Given that, the fact that in the revised treaty they no longer held the Polish section of the Zaporzhe and Doroshenko’s previous kow-towing, it was not surprising that the Sultan made the offer. Why not :)? And it is not surprising the Cossacks refused.

Family anecdote: My father is Ukrainian, and his winter coloring is a bit darker/redder than the average ‘White’ to my American sense of caucasian coloring. With his nose it reminds me of Native American.

Spend time summer fishing, and yes, he tans to a very very dark tone browner than many African Americans. I’ve always assumed mongol/asian genetic influences.

Well, Pushkin was the descendant of a black man who’d been a general in Peter the Great’s army.
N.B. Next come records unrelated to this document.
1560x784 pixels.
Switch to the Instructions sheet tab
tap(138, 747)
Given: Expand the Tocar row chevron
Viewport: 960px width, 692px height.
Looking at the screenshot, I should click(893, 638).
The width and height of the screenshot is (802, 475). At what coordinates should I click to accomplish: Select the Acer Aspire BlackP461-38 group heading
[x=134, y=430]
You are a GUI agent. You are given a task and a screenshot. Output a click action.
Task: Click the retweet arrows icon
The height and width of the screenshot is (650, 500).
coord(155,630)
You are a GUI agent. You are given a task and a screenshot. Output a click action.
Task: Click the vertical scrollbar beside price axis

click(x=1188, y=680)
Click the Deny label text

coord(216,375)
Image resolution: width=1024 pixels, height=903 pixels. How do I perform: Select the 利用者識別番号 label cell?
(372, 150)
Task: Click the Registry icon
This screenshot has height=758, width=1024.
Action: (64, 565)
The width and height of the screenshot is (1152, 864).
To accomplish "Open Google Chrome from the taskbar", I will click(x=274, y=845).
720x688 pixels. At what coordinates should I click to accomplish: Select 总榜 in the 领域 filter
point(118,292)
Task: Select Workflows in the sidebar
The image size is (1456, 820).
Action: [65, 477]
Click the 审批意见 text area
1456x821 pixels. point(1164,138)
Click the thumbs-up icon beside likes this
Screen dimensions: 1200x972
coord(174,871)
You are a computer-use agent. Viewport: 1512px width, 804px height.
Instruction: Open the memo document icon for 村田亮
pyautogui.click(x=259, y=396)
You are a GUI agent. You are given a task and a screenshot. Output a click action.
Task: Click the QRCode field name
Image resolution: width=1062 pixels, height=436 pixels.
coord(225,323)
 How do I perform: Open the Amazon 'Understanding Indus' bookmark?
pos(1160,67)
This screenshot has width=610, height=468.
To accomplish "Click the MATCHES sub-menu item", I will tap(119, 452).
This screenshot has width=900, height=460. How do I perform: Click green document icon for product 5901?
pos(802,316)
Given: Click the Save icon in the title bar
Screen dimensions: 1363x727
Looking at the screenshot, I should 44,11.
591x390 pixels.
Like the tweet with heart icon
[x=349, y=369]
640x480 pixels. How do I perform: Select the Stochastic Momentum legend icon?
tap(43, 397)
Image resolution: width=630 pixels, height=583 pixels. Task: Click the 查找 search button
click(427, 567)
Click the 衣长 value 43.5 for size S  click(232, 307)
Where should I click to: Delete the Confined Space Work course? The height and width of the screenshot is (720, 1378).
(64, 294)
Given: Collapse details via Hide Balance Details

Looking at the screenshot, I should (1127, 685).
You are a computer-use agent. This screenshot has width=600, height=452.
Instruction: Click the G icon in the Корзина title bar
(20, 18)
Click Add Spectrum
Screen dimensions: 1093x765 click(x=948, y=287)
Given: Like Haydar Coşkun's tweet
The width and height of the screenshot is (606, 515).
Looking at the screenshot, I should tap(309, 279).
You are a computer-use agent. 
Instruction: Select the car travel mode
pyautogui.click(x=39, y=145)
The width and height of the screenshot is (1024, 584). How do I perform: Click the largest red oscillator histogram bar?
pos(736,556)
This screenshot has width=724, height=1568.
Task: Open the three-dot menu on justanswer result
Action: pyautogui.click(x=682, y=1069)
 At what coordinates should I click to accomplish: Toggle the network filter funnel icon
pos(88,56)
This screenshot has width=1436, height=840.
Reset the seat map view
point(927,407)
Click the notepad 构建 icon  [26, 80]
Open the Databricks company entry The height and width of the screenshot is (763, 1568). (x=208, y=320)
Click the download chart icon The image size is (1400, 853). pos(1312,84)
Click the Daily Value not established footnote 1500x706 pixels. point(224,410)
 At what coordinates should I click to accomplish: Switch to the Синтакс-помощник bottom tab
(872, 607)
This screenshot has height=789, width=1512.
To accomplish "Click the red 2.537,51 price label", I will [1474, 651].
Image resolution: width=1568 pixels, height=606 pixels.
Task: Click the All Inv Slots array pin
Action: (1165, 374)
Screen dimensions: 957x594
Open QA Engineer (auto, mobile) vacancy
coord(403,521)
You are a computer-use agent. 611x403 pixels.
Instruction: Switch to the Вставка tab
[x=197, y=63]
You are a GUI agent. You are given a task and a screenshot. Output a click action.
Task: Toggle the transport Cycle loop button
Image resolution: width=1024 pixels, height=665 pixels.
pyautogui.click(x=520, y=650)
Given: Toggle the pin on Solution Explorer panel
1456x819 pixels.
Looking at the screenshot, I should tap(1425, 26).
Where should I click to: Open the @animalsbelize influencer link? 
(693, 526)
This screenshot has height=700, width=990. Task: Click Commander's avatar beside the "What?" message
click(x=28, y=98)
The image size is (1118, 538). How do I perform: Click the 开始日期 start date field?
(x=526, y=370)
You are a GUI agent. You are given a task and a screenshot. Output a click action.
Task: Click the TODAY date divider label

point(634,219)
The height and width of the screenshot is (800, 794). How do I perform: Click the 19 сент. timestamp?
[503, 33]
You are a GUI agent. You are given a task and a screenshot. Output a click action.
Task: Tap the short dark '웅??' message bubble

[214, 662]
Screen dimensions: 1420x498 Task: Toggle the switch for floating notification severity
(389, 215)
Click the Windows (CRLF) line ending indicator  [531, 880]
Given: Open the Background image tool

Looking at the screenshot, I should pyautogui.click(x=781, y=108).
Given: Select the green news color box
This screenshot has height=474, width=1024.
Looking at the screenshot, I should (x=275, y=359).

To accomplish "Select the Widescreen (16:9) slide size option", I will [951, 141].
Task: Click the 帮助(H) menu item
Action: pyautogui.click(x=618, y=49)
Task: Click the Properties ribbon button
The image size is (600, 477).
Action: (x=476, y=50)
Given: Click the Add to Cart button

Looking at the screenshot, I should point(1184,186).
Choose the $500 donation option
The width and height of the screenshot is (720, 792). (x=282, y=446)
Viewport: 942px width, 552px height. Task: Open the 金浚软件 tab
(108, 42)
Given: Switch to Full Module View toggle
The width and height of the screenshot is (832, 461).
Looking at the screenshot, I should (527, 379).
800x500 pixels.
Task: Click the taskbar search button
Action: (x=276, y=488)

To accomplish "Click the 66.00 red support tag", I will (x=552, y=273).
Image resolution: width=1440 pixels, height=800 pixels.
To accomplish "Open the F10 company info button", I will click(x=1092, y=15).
I wouldn’t say there was anything impossible about a black Cossack.

On a listserv I used to frequent, someone once made an offhand comment about the millions of African slaves in Czarist Russia. I didn’t think to ask for a cite, and have never been able to find anything more on the subject. If true, runaway slaves would make a fine source of black Cossacks.

Found this: Succeed.Net Broadband Internet and VOIP services - SUCCEED.NET

That’s quite interesting, thanks. It doesn’t seem to support the “millions” of my informant (or at least my memory), but it would indicate that there were more blacks in Russia than one would assume from a casual guess.